A little additional background. I have had a Garage_Pi setup for about 6 years using Andrew Shillday's setup. However, I broke it a while back while trying to better secure it and trying to add some additional functionality. I didn't have the time or knowledge to get it working at that time, so it has sat for about 6 months while I was working on other things. I recently setup Home Assistant, which got me thinking about the GaragePi again. And that's where we are today.
I will not be going through the steps to do the initial setup of a Raspberry Pi as it is well documented on raspberrypi.com (installing and initial setup of Raspberry Pi OS).
- Raspberry Pi 3B running Raspberry OS Lite (Bullseye at the time of this writing)
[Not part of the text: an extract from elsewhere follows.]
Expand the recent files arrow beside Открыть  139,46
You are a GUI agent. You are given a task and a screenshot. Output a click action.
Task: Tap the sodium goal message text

- Raspberry Pi 4 or Raspberry Pi Zero W will work for this as well.
- 16GB SD card for GaragePi
- A P/N 8601 Magnetic Switch for each Garage Door (2 in my case)
- A 3 pin PIR Motion Sensor
- Some low voltage wire (I used left over from garage door controller install)
- A 4 Channel 5V Relay Switch Module similar to this one
- A bread board to make things a little easier to connect (I will likely remove this at some point)
- A GPIO breakout similar to this one
- I will likely change this out to one of these at some point to clean it up a little.
- Wall Garage Door opener remotes.
- I used these versus connecting to the garage door opener directly from the relay or connecting to my existing wallmount door controllers. I wanted to be able to control the lights on the door openers and didn't want to run wires all the way to the wall controllers.
- A mounting board (plastic) that I found somewhere years ago. I will also likely redo this and design something to print (or find something to print) to hold the components to help with the WAF (Wife Acceptance Factor).
- Home Assistant
- Below I will cover how I set this up on a Raspberry Pi and it's actually pretty much identical to installing Raspberry Pi OS.
- I am using a Raspberry Pi 4 to run it, but it can be run on other OS's also. Check out home-assistant.io for more information.
- I am using a 64GB SD card for my Home Assistant. I wanted to make sure to have a decent amount of storage for it.